According to Willingham, readers need both rules about language, as well as a broad knowledge about the world, in order to effectively interpret and understand what they read. He notes that writers often omit vital information because they assume some basic knowledge about a topic in order to put their words into context. If a reader lacks this basic knowledge, s/he may become frustrated and give up on reading early in the process. In another publication, Raising Kids Who Read: What Parents and Teachers Can Do, Willingham states, “To be a good general reader, your child needs knowledge of the world that’s a million miles wide and an inch deep” (17).
Ways to Help Your Child Improve Comprehension Skills
There are many easy things parents can do at home to improve their child’s comprehension skills. Encouraging leisure reading can help children build their vocabulary and background knowledge. In our busy and technology-laden world, it takes a sincere commitment to set aside time on a consistent basis for this important activity. Willingham suggests two main ways to approach this challenge:
Make access to books easy and make reading the most attractive choice available
This means putting books in places where children are likely to get bored, including the car, near the back door, in his/her backpack for the school bus, and in his/her bag during any type of travel experience.
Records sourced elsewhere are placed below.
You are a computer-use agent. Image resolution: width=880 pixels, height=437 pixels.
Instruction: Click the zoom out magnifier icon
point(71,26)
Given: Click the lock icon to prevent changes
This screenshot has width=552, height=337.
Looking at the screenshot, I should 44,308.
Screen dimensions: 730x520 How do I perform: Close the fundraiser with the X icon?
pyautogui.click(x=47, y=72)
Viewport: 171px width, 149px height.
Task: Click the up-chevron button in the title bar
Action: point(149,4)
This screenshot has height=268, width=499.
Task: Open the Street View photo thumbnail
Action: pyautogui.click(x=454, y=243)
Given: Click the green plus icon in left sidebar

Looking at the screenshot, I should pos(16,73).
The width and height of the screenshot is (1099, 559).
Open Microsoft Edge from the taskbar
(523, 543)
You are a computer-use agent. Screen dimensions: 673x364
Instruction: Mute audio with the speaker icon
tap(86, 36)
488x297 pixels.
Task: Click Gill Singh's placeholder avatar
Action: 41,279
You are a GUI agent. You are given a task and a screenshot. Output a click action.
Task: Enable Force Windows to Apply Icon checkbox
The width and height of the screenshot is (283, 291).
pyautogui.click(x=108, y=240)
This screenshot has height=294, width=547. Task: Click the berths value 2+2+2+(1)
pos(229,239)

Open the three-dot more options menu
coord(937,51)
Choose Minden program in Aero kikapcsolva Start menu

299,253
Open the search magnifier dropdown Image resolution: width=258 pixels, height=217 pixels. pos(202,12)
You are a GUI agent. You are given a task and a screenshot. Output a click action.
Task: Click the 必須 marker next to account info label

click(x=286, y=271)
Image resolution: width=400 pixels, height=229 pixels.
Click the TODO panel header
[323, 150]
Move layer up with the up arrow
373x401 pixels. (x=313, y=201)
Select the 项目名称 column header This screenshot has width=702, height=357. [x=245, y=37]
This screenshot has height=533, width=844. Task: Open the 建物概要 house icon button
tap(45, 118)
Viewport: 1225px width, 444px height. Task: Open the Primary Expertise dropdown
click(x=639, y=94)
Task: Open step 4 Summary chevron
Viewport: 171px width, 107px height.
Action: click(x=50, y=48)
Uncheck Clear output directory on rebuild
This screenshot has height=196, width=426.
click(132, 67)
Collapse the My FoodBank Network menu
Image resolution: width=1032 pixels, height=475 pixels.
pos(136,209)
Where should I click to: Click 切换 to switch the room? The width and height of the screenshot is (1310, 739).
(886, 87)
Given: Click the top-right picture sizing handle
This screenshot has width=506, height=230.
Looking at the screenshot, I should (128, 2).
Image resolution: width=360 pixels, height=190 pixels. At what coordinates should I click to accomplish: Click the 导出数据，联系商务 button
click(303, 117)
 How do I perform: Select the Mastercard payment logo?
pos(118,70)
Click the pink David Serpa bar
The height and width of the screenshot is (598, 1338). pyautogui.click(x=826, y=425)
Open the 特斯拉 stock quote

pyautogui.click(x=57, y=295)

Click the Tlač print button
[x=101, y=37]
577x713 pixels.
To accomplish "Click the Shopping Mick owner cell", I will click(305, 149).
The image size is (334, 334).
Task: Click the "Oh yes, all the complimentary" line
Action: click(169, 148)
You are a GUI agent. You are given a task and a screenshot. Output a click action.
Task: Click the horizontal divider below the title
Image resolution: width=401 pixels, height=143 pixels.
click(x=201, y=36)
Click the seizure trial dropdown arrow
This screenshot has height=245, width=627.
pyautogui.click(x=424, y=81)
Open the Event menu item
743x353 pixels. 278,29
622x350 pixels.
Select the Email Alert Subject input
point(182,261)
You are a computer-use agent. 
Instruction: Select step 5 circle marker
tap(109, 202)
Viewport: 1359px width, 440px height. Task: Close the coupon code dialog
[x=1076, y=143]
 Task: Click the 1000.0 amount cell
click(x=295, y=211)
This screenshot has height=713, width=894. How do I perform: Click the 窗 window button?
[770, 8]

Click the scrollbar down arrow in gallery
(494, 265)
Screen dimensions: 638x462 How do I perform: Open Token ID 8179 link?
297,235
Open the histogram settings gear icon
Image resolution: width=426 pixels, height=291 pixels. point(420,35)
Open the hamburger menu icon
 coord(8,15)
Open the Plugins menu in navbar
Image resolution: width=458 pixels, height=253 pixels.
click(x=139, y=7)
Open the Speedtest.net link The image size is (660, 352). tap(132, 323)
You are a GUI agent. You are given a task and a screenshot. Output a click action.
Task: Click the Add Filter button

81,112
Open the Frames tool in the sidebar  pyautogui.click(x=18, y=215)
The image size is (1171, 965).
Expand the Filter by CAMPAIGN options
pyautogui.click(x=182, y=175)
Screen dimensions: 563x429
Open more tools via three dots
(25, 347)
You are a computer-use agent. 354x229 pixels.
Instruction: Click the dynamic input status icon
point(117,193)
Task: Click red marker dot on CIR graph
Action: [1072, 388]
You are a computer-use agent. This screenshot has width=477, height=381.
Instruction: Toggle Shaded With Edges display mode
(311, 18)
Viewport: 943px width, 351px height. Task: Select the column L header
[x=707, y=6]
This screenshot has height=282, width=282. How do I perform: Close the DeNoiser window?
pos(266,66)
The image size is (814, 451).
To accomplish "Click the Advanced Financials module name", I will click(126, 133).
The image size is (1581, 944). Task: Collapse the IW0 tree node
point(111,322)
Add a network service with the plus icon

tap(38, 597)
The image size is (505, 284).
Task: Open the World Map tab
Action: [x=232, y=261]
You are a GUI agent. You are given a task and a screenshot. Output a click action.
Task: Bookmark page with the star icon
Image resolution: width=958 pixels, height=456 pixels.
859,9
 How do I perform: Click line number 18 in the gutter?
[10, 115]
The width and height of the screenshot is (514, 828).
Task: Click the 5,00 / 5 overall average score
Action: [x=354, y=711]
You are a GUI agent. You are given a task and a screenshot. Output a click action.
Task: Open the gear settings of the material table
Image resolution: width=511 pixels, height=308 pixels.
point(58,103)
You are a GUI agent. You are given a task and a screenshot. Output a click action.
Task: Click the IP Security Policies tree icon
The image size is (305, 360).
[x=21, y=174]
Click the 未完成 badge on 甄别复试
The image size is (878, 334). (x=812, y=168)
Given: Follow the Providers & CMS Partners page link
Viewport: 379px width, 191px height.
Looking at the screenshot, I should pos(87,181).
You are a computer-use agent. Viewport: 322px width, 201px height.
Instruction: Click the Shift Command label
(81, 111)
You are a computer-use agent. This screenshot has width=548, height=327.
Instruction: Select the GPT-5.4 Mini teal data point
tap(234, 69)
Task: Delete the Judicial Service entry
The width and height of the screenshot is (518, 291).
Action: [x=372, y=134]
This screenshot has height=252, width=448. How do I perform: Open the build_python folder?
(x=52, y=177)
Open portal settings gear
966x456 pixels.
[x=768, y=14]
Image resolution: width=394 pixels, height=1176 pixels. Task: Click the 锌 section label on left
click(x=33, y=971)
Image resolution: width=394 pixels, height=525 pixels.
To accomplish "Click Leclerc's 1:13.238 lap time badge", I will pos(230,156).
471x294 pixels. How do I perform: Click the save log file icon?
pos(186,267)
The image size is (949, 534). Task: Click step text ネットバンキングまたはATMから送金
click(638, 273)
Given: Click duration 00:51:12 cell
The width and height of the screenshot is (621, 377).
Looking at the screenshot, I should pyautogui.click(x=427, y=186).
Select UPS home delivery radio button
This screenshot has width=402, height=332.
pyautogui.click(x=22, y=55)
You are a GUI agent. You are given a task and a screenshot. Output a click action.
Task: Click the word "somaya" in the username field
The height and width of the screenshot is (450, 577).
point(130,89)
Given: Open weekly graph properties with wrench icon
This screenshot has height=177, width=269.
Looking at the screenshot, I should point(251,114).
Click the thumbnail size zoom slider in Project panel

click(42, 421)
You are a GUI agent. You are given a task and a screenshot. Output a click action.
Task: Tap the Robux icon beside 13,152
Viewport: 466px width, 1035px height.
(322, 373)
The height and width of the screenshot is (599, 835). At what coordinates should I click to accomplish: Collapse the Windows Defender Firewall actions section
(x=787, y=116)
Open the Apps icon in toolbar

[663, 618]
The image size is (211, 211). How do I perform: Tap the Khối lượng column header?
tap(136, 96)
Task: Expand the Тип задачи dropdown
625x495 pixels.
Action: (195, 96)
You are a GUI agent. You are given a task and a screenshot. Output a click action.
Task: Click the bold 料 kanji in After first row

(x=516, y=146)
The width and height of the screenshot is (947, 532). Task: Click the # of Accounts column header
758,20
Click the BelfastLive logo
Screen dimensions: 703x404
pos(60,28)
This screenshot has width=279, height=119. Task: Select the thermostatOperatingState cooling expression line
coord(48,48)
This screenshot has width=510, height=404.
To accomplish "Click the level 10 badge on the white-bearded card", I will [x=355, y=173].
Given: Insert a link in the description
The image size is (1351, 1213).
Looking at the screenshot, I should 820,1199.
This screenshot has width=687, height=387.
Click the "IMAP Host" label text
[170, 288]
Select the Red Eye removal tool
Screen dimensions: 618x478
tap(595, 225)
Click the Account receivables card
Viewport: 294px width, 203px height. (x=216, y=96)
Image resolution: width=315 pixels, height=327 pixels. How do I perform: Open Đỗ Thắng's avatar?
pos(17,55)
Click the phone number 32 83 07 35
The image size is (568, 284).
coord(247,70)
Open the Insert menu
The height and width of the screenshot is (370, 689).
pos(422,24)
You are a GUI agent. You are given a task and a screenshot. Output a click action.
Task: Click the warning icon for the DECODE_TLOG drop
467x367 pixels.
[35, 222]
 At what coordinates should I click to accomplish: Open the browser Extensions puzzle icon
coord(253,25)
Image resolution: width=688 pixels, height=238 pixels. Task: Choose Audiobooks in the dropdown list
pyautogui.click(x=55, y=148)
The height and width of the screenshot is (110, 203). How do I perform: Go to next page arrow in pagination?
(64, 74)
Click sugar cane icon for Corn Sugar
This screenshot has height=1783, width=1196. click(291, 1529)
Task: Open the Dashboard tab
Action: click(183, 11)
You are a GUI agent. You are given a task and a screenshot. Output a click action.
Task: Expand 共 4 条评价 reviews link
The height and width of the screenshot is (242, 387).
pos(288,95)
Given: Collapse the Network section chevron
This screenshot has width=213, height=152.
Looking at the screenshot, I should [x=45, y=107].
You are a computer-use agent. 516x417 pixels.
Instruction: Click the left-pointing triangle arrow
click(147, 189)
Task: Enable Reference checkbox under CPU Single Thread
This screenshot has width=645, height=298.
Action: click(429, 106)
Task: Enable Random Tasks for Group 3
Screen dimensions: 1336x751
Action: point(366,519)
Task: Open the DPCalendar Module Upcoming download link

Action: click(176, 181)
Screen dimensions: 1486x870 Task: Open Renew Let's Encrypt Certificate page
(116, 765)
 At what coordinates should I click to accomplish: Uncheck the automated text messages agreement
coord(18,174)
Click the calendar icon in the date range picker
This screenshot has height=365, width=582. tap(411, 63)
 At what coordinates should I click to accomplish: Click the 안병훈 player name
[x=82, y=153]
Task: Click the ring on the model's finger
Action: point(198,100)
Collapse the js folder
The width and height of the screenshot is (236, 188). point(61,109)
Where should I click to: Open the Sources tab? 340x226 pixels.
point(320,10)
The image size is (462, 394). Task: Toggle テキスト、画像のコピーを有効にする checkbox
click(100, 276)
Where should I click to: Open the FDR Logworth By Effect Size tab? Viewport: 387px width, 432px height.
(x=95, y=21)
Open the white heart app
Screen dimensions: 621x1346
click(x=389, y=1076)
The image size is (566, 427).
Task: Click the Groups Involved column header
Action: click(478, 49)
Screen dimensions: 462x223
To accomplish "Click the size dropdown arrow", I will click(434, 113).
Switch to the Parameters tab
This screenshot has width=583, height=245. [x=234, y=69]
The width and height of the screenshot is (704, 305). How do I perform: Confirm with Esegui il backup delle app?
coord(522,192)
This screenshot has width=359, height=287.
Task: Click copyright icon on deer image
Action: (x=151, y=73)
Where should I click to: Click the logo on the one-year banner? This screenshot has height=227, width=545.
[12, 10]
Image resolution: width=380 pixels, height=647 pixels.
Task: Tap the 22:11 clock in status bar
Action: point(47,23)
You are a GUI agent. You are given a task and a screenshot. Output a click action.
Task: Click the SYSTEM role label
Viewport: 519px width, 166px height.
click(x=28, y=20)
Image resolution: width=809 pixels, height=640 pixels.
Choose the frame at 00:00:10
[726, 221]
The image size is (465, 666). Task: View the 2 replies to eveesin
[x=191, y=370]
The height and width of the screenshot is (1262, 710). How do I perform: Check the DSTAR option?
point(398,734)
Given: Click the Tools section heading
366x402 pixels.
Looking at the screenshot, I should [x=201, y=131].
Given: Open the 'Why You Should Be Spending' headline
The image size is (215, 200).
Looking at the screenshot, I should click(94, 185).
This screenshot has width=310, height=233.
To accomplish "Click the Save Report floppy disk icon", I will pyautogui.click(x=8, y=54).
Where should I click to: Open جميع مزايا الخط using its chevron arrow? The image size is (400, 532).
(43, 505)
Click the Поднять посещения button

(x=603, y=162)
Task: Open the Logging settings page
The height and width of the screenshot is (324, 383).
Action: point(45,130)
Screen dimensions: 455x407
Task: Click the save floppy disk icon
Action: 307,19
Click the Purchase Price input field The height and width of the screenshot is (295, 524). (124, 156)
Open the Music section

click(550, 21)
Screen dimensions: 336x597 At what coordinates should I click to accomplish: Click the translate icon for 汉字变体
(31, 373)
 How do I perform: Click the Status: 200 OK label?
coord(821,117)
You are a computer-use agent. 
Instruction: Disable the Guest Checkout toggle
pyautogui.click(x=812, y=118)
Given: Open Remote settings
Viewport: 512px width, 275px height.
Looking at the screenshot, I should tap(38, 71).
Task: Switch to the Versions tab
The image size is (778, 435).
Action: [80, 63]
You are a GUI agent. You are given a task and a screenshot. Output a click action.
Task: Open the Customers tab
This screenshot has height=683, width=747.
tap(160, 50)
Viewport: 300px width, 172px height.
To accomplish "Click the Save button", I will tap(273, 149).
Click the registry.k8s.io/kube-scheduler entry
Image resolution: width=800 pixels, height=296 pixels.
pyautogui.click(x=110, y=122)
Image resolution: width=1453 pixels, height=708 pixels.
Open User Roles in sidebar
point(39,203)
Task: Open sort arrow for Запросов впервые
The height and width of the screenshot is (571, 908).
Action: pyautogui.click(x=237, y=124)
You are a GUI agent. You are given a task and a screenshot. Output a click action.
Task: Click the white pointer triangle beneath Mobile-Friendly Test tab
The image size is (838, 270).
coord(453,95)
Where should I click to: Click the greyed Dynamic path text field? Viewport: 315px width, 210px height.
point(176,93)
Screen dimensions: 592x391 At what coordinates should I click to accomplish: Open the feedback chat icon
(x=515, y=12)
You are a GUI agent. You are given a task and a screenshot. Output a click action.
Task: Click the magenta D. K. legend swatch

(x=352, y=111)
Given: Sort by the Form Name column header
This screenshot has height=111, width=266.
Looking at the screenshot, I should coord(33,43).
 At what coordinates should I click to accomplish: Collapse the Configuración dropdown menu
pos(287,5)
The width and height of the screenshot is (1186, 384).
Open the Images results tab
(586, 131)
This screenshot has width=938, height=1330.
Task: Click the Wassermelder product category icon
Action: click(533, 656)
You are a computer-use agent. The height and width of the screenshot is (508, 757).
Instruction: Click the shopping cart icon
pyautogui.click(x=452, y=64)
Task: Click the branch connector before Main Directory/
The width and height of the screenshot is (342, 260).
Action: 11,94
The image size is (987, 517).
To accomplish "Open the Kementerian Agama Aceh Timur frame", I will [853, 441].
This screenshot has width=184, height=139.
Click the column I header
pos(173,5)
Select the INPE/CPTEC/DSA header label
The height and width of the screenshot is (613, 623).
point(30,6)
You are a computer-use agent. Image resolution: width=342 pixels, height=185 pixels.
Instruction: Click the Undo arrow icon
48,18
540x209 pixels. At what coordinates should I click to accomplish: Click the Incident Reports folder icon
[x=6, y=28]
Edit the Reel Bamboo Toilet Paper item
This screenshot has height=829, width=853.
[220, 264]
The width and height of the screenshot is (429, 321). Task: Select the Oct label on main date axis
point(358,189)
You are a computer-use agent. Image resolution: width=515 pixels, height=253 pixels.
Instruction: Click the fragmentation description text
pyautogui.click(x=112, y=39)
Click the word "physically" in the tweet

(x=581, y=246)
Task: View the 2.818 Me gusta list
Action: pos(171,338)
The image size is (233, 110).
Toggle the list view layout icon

Create moments in which literacy makes sense
Find ways to integrate reading and writing into daily activities:
- Leave notes around the house for your child
- Ask your child to write notes to family members
- Have them read a cookbook with you as you prepare dinner
- Let your child help with sorting the mail
For older children:
- Encourage them to read to younger siblings or friends
- Ask them to read about an activity they are interested in, at school or in the community
In addition to providing opportunities for your child to read on his/her own, make reading time a family activity. As Willingham states, “Your child needs to observe that reading matters to you, that you live like a reader” (Raising Kids Who Read, 5). Other ways to broaden background knowledge include reading to your child, listening to audiobooks (this is great for readers who are ready for content that is above their current reading level), watching educational programming, discussing current events, and attending museums.
About the Author of this Blog
Debra Nassau earned a Master of Arts in Education with a Focus on Special Education: Learning Disabilities from American University. She has worked with students with learning disabilities for over 25 years and has supported many struggling readers at RITES over the past twenty years. She recently attended the Learning & the Brain Conference entitled “Learning How to Learn” where she had the opportunity to hear a presentation by Daniel T. Willingham, Ph.D.
Willingham, Daniel T. Raising Kids Who Read: What Parents and Teachers Can Do. San Francisco, Jossey-Bass, 2015. (This is an excellent resource for parents. It provides practical strategies and advice for helping your child become a lifelong reader.)
Willingham, Daniel T. The Reading Mind: A Cognitive Approach to Understanding How the Minds Reads. San Francisco, Jossey-Bass, 2017 (Rooted in cognitive research, this book is a clear and fascinating exploration of the complex skill of reading.)